National house sales hit their highest level in nine years in February, as activity surged outside of Auckland.
The Real Estate Institute said sales rose 6 percent to 7291 last month compared with February a year earlier, while the median price increased 5 percent to $450,000.
Sales plummeted 18 percent in Auckland, though prices rose 11 percent to $750,000.
Excluding Auckland, sales rose 18 percent and prices jumped 9 percent to $383,000.
Median prices hit record levels in Waikato/Bay of Plenty, Hawke's Bay and Wellington and Nelson/Marlborough.
The Institute's chief executive Colleen Milne said the figures underlined the surge of activity in regional markets.
"The Canterbury/Westland and Auckland region, which were previously the drivers of the national real estate market, are now playing 'second fiddle' to markets such as Waikato/Bay of Plenty, Hawke's Bay and Central Otago Lakes.
"Other regions such as Wellington, Southland and Manawatu/Wanganui are also showing renewed vigour."

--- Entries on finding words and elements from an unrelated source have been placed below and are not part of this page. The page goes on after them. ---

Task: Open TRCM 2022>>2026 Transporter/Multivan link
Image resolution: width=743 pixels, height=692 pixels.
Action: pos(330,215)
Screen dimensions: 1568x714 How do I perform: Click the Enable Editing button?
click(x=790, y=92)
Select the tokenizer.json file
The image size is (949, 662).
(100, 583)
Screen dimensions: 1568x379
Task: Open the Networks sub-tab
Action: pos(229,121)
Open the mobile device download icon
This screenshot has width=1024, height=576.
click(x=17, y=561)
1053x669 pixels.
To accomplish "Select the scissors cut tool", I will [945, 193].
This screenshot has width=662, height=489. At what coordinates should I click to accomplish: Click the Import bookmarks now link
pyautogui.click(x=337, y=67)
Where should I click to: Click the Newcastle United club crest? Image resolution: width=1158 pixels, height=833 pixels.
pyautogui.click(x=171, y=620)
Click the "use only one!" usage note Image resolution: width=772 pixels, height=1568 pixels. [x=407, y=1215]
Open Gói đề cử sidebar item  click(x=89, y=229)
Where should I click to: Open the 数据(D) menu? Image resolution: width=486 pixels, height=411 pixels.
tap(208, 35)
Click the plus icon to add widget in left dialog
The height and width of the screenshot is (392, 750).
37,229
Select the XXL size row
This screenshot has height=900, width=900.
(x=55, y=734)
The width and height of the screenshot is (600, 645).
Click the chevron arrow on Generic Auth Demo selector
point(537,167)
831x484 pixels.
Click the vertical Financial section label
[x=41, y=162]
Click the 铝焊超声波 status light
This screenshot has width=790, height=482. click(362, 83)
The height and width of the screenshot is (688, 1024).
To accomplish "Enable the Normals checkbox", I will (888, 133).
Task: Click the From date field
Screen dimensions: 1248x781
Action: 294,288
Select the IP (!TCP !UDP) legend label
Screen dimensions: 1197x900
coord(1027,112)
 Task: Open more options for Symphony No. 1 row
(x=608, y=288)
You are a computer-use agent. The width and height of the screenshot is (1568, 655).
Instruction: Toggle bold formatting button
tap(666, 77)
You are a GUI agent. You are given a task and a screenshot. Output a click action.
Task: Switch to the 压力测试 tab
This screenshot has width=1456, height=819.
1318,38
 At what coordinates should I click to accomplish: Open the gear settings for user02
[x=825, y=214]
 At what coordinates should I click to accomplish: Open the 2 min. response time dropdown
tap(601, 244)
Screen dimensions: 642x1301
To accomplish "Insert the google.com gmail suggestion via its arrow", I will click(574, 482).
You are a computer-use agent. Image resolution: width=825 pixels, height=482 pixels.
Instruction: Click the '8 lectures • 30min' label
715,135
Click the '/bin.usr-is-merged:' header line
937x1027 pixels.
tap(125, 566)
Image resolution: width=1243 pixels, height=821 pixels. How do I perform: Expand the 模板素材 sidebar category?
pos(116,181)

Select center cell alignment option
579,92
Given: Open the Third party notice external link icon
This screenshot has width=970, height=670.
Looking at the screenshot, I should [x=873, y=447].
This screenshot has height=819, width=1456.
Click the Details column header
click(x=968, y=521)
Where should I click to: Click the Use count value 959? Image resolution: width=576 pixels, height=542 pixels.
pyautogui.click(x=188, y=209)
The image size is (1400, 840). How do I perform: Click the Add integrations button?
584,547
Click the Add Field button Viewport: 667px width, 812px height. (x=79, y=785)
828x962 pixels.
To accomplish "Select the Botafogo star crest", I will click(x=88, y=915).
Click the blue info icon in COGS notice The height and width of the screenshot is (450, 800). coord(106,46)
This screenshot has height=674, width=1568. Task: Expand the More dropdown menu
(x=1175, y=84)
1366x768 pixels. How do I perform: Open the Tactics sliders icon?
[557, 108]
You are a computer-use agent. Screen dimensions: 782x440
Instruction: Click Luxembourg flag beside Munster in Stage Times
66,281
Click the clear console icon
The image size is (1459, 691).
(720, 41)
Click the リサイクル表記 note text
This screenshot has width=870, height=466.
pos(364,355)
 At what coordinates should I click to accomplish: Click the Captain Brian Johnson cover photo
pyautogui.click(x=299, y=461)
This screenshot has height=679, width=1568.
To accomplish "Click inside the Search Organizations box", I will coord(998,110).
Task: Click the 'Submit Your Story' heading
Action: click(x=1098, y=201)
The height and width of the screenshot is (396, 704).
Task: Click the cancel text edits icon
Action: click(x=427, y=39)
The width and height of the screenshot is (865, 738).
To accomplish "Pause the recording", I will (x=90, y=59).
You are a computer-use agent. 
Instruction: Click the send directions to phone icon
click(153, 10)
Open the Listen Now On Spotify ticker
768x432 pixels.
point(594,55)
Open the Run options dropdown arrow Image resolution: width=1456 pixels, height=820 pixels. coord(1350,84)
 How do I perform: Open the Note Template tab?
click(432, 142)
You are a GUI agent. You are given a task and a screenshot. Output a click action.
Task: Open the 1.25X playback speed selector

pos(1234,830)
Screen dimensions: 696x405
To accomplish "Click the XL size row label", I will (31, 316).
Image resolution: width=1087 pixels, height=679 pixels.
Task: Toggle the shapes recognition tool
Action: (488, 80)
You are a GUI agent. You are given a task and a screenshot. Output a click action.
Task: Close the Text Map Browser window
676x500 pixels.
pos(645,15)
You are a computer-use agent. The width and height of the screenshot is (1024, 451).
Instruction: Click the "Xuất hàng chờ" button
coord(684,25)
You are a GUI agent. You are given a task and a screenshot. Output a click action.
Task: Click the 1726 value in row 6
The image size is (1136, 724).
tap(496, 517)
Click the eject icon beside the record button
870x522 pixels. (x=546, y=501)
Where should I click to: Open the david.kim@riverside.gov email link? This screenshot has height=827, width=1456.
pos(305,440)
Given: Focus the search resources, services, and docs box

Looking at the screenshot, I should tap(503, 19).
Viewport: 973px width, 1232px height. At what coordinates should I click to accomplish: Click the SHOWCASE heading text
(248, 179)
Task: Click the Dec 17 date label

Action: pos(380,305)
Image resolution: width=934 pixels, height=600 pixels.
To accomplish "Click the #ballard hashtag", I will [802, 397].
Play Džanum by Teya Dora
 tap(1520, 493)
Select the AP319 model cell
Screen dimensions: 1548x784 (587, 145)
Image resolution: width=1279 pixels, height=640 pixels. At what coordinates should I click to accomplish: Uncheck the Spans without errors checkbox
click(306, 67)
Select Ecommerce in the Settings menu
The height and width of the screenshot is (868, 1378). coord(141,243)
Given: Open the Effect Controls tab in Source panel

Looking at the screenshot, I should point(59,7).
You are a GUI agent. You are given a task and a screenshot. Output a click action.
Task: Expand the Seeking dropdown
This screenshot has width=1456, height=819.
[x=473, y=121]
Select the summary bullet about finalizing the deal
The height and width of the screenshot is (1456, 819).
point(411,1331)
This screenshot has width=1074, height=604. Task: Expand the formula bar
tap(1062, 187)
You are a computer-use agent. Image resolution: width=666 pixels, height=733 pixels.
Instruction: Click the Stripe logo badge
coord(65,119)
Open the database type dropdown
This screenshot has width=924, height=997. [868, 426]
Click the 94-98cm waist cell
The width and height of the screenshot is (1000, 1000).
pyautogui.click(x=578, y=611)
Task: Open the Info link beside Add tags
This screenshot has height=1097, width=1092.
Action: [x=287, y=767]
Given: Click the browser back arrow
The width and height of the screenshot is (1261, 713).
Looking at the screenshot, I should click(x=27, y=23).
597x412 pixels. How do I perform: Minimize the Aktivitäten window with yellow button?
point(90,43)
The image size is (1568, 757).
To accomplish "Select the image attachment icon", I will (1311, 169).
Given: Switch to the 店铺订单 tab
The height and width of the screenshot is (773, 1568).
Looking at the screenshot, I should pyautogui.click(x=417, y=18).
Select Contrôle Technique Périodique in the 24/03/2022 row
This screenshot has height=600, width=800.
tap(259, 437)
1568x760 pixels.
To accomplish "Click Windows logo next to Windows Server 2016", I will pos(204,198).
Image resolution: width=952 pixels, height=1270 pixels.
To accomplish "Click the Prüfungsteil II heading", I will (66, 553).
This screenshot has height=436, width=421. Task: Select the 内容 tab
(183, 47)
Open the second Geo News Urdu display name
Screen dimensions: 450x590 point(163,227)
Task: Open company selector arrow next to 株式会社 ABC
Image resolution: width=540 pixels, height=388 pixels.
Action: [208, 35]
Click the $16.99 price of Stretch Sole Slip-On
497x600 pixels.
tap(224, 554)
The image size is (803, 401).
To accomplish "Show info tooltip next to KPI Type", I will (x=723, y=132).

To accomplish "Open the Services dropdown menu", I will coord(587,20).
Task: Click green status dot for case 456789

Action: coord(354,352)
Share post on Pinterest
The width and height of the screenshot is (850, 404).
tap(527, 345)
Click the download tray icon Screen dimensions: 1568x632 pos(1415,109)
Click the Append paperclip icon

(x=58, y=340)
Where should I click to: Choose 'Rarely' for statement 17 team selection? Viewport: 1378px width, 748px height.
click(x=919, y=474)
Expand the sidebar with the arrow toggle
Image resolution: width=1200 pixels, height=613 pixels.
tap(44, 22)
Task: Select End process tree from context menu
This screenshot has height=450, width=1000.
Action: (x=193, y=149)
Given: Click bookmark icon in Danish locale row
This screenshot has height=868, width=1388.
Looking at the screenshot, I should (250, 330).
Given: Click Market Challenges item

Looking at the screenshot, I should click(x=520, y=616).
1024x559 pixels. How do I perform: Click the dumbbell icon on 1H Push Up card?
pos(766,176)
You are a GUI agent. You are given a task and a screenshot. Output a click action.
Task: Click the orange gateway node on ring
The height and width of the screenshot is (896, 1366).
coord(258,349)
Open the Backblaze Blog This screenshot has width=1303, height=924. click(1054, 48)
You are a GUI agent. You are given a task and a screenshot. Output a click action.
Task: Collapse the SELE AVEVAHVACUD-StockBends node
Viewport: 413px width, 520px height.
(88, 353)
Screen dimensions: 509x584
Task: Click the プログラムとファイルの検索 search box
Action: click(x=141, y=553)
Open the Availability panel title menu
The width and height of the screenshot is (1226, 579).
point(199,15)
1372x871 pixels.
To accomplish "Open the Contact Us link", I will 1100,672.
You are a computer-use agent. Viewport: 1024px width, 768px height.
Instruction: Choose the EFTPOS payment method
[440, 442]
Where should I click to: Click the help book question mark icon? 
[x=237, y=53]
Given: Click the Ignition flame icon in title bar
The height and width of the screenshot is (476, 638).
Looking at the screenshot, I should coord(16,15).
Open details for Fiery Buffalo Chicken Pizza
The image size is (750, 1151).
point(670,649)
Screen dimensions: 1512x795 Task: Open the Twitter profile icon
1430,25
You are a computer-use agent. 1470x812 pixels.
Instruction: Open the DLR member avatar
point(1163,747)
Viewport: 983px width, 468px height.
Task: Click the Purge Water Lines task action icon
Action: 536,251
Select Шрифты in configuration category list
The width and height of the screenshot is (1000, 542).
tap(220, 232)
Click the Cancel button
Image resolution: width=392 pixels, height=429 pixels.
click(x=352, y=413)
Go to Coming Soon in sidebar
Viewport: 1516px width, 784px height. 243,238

Westpac senior economist Michael Gordon said tougher property rules have had an effect in Auckland, and was stoking demand elsewhere.
"The emerging picture is one of a more subdued, but still positive, trend in the Auckland housing market since the regulations on property investment that came into force last October. Meanwhile, most markets south of Hamilton continue to gather momentum."
Reserve Bank decision to boost demand
Lower interest rates will fuel an already buoyant property market, Ms Milne said.
The Reserve bank decision to cut rates yesterday should boost robust demand.
"Any interest rate deduction does help fuel the ability for purchasers to be able to borrow more or invest more and I imagine that will have a long-term effect on continuing the market and continuing the strong sales that we're seeing."